Objective
Rewrite the records starting at the line that contains "Set the date range to 5日" and ending at the line that contains "click(x=719, y=18)", including the requests. Multiply each coordinate in the answers by 2.15 and round it to a whole number, with halves rounded up.

(Dataset items)
════════
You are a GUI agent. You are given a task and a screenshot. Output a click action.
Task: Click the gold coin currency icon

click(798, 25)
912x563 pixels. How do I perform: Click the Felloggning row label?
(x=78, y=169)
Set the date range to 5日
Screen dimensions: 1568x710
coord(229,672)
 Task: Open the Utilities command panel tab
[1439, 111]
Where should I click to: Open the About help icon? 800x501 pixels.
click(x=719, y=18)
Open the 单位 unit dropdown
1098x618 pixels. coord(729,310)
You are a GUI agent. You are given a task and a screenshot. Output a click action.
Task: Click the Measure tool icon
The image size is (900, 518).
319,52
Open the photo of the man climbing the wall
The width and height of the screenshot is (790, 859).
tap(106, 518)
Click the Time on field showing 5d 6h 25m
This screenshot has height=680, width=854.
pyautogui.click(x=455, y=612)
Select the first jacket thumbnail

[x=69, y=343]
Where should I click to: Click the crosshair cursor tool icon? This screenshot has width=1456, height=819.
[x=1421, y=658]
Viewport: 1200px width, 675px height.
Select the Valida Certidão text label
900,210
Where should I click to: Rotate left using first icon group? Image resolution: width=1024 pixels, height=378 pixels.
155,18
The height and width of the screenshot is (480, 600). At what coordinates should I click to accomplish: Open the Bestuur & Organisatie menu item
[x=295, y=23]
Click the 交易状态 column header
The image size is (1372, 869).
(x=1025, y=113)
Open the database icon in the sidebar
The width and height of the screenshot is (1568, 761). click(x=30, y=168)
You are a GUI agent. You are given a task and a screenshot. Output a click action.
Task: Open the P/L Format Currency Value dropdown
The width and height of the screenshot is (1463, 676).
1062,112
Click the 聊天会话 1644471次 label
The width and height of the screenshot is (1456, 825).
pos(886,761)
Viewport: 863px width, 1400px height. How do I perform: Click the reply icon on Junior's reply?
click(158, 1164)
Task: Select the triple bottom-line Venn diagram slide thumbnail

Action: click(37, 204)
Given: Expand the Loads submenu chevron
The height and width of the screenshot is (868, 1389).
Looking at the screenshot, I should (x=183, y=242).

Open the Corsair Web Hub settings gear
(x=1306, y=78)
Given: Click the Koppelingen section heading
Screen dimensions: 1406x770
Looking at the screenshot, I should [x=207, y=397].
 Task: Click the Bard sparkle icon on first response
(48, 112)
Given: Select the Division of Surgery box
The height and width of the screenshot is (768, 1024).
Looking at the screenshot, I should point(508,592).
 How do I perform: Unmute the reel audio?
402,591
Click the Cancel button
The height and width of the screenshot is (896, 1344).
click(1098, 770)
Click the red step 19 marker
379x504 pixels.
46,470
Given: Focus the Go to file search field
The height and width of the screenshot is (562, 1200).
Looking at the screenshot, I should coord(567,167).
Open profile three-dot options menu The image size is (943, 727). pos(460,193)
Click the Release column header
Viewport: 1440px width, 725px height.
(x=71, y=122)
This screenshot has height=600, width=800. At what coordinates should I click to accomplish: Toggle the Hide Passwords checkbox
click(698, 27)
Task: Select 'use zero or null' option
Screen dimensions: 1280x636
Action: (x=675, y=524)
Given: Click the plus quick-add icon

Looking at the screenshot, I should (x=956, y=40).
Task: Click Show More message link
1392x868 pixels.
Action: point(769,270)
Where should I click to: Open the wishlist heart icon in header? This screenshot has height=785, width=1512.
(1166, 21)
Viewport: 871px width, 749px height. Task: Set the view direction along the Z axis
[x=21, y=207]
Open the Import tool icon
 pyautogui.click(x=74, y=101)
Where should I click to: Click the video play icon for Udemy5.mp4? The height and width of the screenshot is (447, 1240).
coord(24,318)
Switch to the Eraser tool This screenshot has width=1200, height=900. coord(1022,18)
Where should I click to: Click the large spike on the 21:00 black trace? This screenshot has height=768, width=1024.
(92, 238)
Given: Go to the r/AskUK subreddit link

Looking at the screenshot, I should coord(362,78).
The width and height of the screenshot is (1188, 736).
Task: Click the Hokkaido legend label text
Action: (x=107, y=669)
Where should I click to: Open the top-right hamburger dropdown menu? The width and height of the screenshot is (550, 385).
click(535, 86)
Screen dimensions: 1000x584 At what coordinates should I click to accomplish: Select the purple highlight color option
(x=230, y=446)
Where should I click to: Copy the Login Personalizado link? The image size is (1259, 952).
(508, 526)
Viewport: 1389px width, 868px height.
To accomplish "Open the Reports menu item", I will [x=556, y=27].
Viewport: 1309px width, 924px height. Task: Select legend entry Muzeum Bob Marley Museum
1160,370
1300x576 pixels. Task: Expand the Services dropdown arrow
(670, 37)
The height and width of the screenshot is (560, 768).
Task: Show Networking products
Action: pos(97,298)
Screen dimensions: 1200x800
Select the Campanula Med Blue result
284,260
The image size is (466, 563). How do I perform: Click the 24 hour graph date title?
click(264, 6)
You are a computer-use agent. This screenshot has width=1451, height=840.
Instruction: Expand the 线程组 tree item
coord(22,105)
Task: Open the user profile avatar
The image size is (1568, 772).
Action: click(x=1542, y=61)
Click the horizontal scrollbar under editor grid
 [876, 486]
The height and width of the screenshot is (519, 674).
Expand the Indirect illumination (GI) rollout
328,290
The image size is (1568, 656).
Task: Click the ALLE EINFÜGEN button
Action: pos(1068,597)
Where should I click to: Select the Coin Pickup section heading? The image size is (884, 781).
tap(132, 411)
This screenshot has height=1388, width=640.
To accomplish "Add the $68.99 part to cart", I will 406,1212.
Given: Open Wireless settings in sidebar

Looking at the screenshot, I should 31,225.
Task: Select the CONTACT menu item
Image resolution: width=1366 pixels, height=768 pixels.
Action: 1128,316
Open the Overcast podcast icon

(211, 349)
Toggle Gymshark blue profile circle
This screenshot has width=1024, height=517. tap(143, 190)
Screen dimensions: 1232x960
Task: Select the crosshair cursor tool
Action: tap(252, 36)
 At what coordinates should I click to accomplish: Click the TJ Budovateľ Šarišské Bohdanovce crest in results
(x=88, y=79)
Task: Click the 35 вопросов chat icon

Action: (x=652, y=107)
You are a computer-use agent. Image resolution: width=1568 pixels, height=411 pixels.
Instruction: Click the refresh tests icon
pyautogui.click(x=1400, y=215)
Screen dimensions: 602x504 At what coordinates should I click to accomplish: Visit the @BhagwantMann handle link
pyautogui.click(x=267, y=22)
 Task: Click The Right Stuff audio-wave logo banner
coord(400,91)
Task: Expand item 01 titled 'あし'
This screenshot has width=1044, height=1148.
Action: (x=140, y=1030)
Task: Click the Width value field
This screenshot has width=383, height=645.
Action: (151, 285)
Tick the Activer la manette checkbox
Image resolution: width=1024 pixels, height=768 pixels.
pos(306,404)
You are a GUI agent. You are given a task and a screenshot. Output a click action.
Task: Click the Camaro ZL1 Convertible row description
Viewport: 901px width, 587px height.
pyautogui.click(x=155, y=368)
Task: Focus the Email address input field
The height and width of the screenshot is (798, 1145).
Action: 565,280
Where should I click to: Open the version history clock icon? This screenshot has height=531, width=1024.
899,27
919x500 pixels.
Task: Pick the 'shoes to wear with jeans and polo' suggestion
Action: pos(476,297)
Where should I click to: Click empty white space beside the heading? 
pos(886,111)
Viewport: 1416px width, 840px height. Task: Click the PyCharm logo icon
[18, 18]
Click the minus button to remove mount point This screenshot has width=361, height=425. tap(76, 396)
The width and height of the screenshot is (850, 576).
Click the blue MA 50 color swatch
════════
Response
Set the date range to 5日
Screen dimensions: 1568x710
coord(492,1445)
 Task: Open the Utilities command panel tab
[3094, 239]
Where should I click to: Open the About help icon? 800x501 pixels.
click(x=1546, y=39)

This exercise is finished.